### What to produce
In this exercise, return only the lines that run from the line with "Open the 14小时 timestamp link" to the end of the entries below, both included. Pictures are not copied.

_ _ _ _ _

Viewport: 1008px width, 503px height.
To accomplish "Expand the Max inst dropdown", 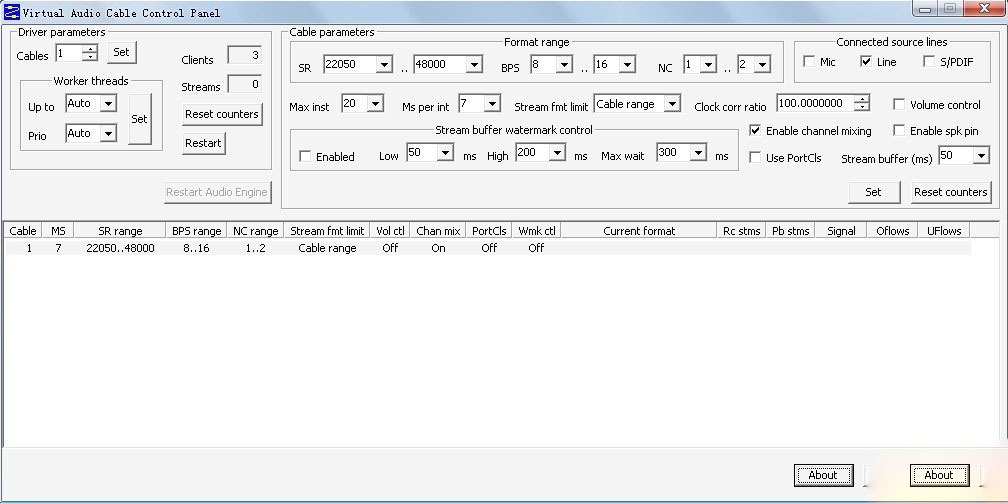I will [375, 104].
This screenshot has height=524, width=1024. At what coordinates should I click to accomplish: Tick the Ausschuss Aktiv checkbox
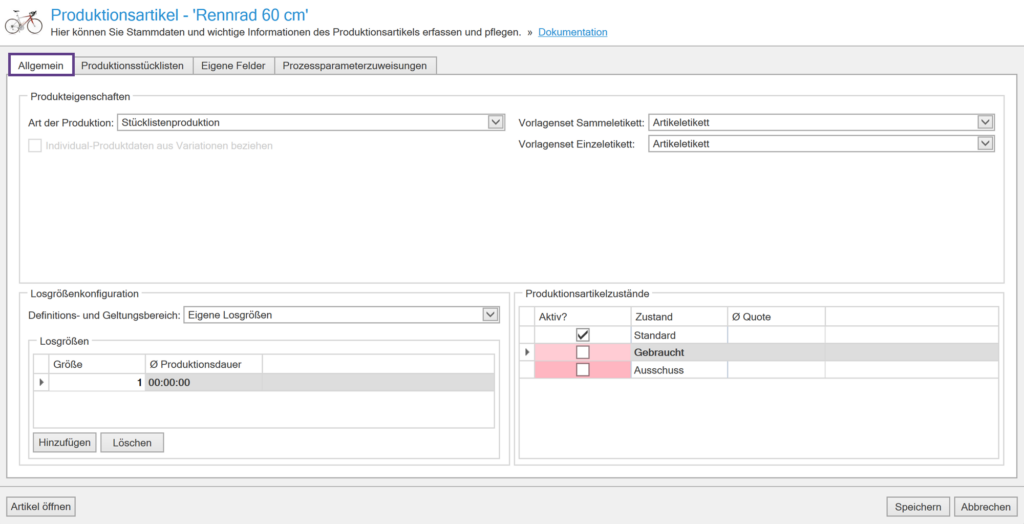583,370
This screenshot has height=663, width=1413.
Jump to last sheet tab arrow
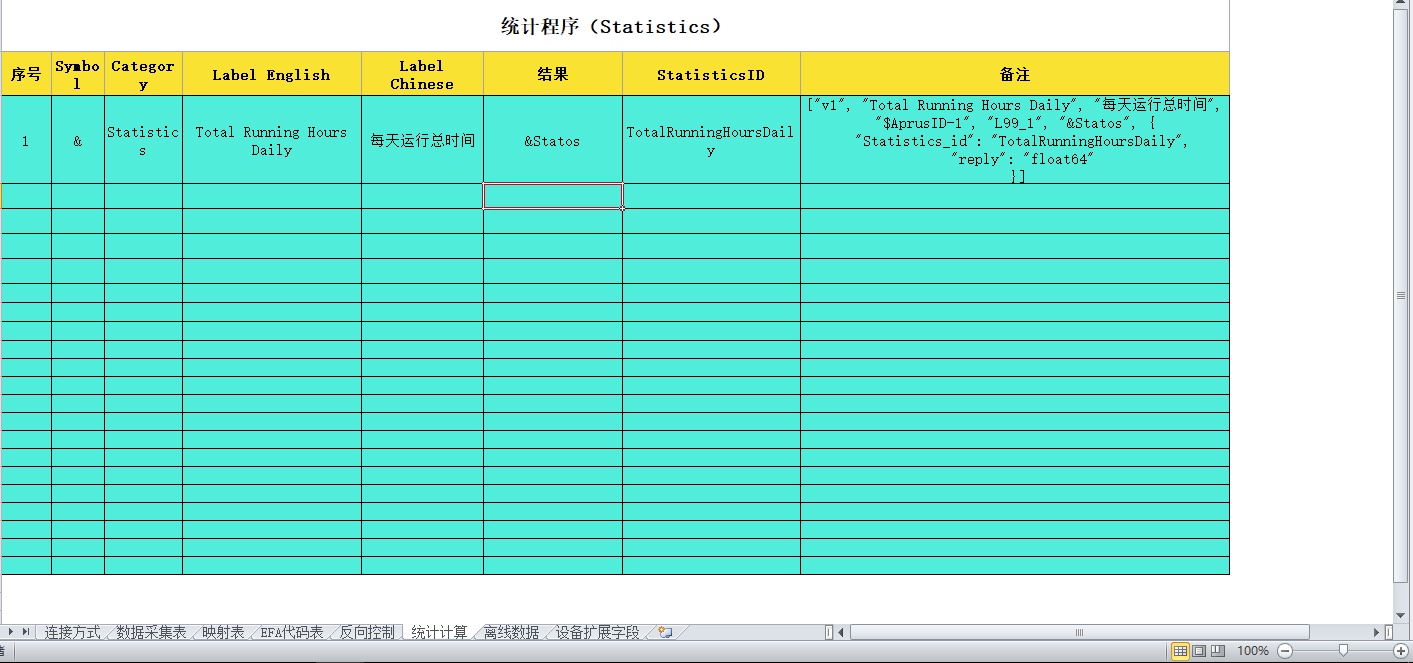coord(26,632)
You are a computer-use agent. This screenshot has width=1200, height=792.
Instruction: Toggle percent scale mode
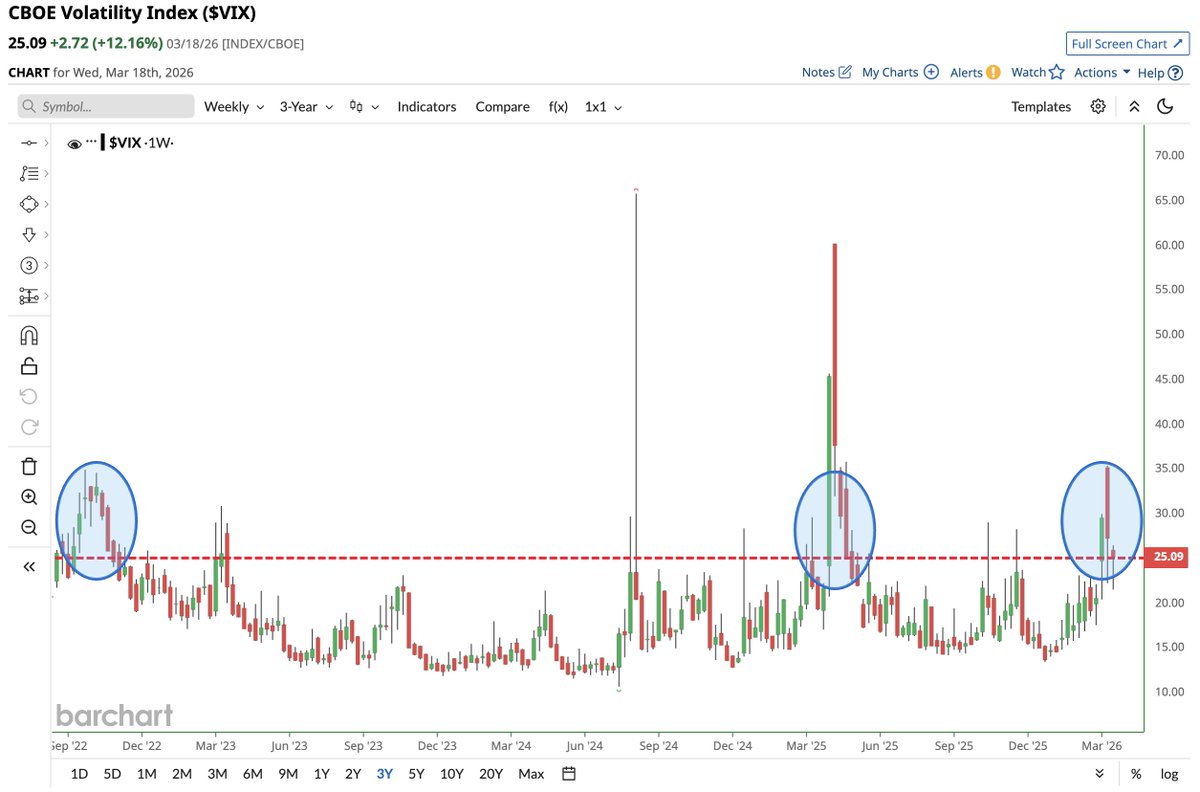pyautogui.click(x=1136, y=773)
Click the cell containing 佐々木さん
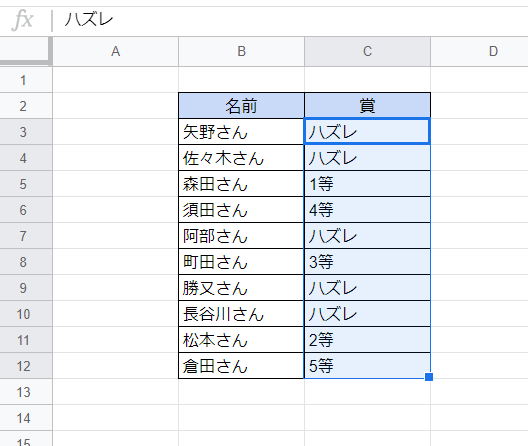Viewport: 528px width, 446px height. (241, 158)
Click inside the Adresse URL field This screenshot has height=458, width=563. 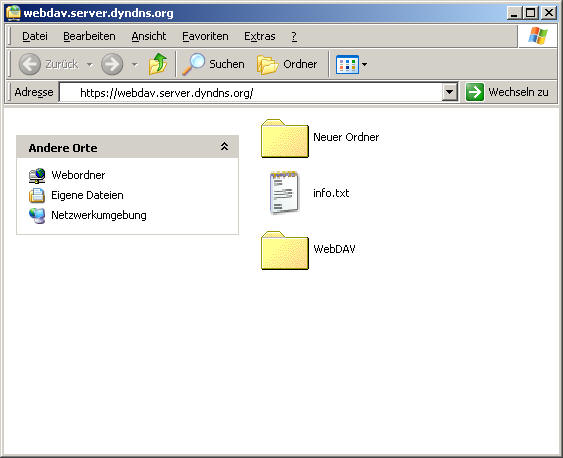[251, 93]
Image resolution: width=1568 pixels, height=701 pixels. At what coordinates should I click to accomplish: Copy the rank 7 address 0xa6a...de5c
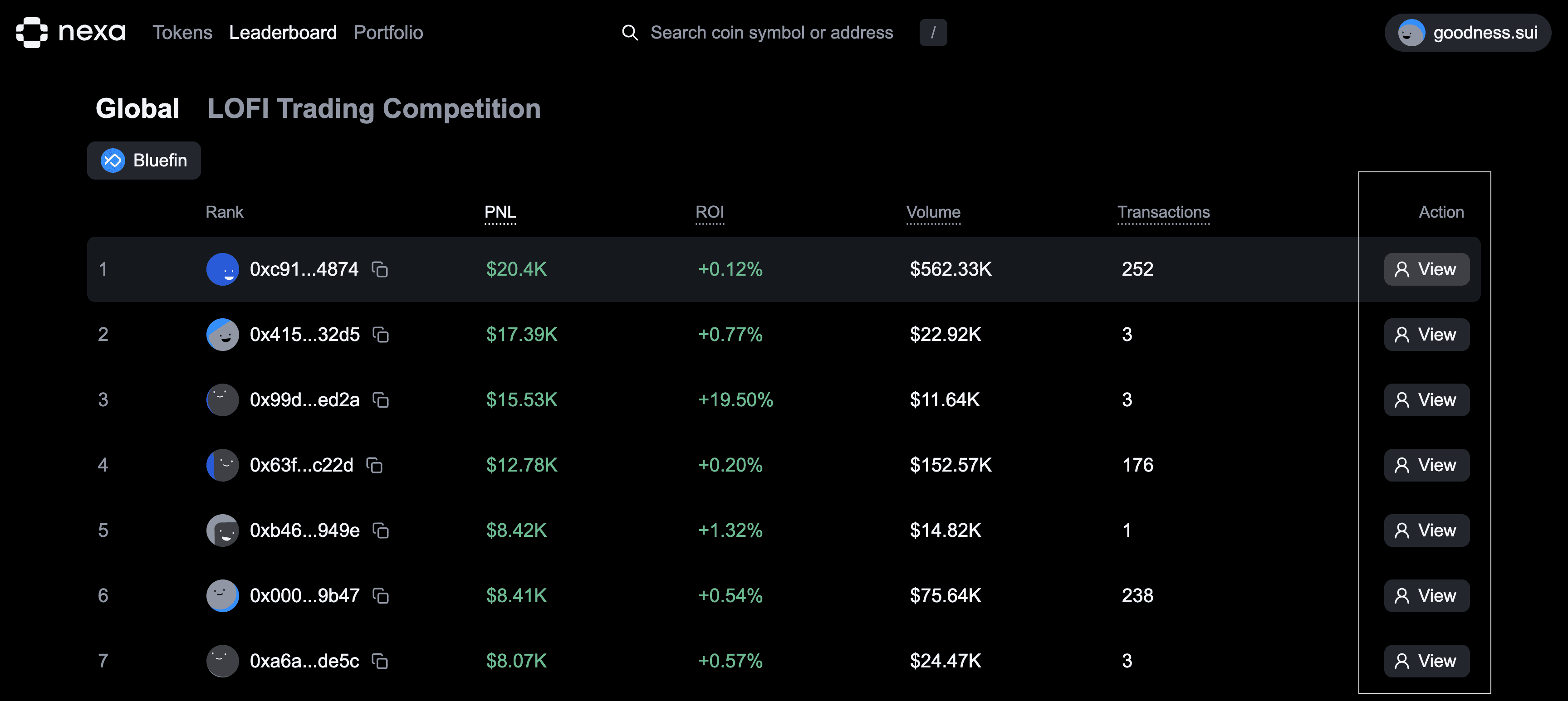(381, 661)
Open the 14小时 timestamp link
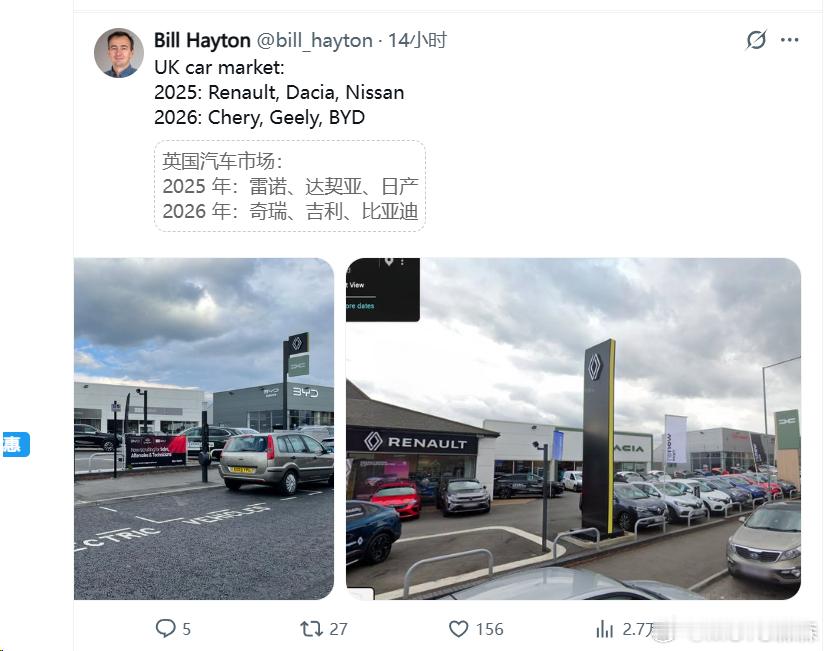The height and width of the screenshot is (651, 826). click(417, 40)
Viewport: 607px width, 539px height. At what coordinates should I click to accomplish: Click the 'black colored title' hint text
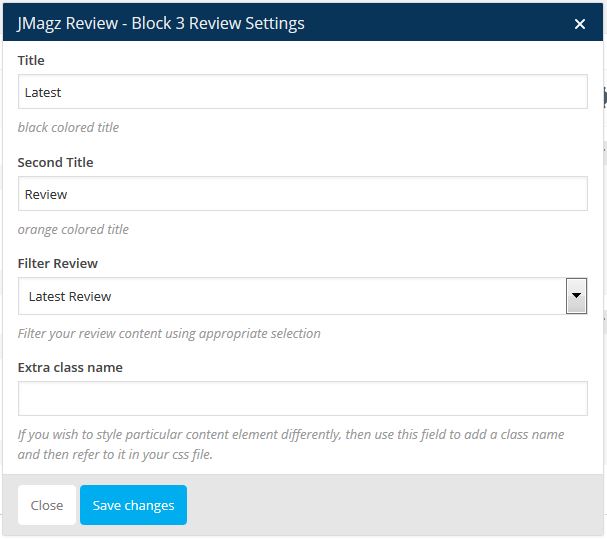[68, 127]
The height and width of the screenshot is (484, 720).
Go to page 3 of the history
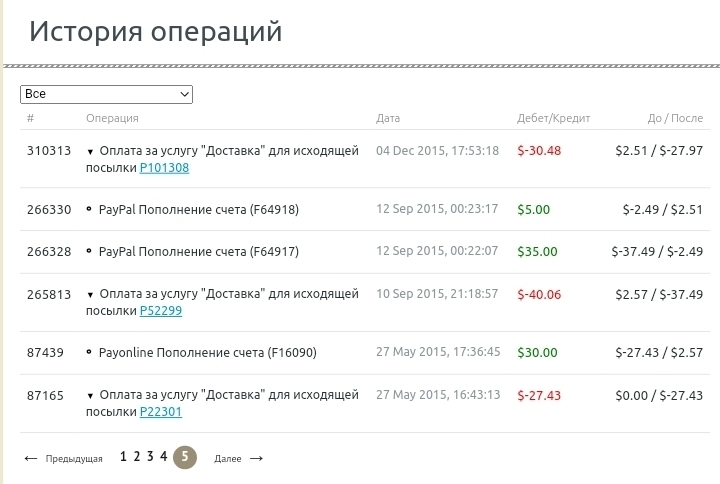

_ _ _ _ _

### Response to the task
Open the 14小时 timestamp link
The height and width of the screenshot is (651, 826). click(417, 40)
Viewport: 607px width, 539px height. At what coordinates should I click to accomplish: Click the 'black colored title' hint text
[68, 127]
The height and width of the screenshot is (484, 720).
Go to page 3 of the history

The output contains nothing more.